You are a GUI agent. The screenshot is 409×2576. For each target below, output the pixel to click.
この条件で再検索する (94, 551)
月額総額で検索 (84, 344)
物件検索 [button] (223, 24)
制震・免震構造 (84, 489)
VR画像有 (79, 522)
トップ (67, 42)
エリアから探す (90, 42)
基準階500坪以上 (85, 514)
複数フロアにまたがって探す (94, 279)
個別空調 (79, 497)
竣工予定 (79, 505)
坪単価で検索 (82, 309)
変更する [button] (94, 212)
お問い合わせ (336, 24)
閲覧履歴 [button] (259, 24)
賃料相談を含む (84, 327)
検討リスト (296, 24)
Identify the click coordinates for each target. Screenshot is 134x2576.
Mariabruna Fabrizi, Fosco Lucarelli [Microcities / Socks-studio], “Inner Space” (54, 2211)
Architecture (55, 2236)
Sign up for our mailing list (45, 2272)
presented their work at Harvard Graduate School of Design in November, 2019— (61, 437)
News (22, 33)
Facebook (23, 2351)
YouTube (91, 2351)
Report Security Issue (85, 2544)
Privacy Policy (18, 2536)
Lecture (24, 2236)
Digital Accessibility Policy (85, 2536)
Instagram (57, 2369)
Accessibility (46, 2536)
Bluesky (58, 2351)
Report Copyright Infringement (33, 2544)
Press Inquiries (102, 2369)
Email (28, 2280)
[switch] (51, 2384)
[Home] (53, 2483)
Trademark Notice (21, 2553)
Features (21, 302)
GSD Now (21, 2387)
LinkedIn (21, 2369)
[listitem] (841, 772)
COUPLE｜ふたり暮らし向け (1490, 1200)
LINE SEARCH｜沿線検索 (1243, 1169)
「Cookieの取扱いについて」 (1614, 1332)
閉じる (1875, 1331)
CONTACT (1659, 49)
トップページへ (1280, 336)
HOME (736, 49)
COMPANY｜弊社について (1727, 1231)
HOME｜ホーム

★ ★ ★

YOUR INSTRUCTIONS
Filter the entries above down to the lines that hold the word "each", and copy those lines.

OUTPUT FOR THIS TASK
You are a GUI agent. The screenshot is 409×2576. For each target below, output the pixel to click.
Identify the click coordinates for each target. Screenshot is 134x2576.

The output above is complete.